Training

The canonical training path in this repository is now the upstream OAT README-flash stack. The only active training launchers under ops/ are the baseline DR.GRPO path and the listwise maxent-explorer overlay on top of that same stack.

Canonical Launchers

Baseline DR.GRPO:

  • ops/run_oat_zero_exact_1p5b_upstream.sh

  • ops/slurm/train_understand_r1_zero_qwen2p5_math_1p5b_r1_readme_flash_node302.slurm

Listwise maxent-explorer:

  • ops/run_oat_zero_explorer_1p5b_upstream.sh

  • ops/slurm/train_understand_r1_zero_qwen2p5_math_1p5b_r1_readme_flash_explorer_node302.slurm

Use the baseline wrapper for the exact README-flash OAT setup:

sbatch ops/slurm/train_understand_r1_zero_qwen2p5_math_1p5b_r1_readme_flash_node302.slurm

Use the explorer wrapper for the listwise overlay on the same runtime:

sbatch ops/slurm/train_understand_r1_zero_qwen2p5_math_1p5b_r1_readme_flash_explorer_node302.slurm

Shared Runtime

Both launchers share the same runtime and bootstrap path:

  • upstream checkout: understand-r1-zero/

  • local python env: var/seed_paper_eval/paper310

  • launch-time flash-attn overlay

  • local extension module: oat_zero_ext/listwise.py

  • patched learner: understand-r1-zero/train_zero_math.py

Before launching, validate the runtime:

python tools/audit_oat_setup.py

Objective Routing

The baseline path stays on native OAT DR.GRPO.

  • objective=grpo

  • critic_type=drgrpo

  • prompt_template=r1

The explorer path is opt-in and only changes the learner objective:

  • objective=maxent_listwise

  • beta=0.0 by default; raise it only if you want the reference-weight term active

  • maxent_tau=0.5

  • maxent_q_temperature=2.0

  • train_batch_size_per_device=8 so prompt groups stay intact

The shared launcher validates listwise-only constraints before training starts, and the learner validates them again inside the OAT process. See OAT Upstream DR.GRPO for the full set of guardrails.

What Changed

The active training surface under ops/ has been reduced to the working OAT stack only. Older experiment orchestration has been retired from the active surface and moved under archive/trl/.

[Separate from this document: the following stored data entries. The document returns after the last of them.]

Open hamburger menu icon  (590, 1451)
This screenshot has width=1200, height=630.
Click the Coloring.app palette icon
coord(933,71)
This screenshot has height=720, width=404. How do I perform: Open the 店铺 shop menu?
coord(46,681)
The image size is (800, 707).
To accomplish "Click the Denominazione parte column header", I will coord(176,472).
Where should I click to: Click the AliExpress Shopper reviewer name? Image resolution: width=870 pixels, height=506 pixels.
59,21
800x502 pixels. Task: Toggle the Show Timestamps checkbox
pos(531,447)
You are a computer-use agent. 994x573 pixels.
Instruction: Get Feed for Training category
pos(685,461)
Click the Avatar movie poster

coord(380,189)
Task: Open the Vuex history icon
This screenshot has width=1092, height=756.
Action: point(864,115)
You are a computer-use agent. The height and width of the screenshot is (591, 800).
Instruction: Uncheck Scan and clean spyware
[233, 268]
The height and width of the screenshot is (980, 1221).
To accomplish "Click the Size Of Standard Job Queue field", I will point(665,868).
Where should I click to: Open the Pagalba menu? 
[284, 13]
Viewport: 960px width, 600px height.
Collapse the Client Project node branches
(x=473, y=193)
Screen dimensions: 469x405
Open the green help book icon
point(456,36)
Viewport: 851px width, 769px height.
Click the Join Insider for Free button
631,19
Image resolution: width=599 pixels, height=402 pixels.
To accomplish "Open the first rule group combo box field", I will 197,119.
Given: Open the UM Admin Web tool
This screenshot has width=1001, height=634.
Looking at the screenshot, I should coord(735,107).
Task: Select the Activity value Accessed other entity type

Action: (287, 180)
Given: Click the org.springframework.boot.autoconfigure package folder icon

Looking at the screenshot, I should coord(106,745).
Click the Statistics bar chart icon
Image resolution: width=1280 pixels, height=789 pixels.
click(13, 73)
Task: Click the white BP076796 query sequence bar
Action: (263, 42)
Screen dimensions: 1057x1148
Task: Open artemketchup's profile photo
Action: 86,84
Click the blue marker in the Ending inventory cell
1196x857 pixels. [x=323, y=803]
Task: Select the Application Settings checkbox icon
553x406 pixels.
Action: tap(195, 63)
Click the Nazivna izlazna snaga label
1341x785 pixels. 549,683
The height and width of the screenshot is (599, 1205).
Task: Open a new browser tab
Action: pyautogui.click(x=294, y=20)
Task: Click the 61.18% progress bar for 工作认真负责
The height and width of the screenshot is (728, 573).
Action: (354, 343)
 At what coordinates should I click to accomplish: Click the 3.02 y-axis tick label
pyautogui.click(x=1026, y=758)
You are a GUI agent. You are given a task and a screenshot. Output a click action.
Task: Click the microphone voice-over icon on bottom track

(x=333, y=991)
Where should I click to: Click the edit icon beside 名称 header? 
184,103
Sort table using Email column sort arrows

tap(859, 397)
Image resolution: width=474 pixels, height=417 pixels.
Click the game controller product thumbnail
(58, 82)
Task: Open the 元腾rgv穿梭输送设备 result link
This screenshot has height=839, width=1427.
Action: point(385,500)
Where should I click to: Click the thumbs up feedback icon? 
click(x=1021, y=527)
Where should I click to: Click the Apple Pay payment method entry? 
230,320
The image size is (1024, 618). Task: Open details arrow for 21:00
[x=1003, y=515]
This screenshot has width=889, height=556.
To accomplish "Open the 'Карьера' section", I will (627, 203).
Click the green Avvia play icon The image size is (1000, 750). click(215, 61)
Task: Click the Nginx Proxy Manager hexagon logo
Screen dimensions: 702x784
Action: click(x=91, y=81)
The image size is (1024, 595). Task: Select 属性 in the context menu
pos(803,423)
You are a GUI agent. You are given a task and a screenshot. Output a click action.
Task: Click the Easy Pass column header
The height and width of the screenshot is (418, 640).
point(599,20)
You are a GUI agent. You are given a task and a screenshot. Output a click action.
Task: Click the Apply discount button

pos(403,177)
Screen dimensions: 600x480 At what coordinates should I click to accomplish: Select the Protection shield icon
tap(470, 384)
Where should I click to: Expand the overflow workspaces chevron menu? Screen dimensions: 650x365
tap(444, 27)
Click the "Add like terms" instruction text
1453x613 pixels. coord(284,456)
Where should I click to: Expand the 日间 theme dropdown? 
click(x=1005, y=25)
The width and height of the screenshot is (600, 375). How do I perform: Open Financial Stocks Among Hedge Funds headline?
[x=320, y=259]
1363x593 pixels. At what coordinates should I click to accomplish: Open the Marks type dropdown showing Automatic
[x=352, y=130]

Archived material includes:

  • older TRL/Hydra orchestration wrappers

  • retired Slurm launchers for those wrappers

  • pre-canonical pure OAT launchers that used older layouts or assumptions

Archive Location

  • archive/trl/ops/

  • archive/trl/ops/slurm/

Those files are preserved for reference, but they are no longer the canonical way to launch training from this repository.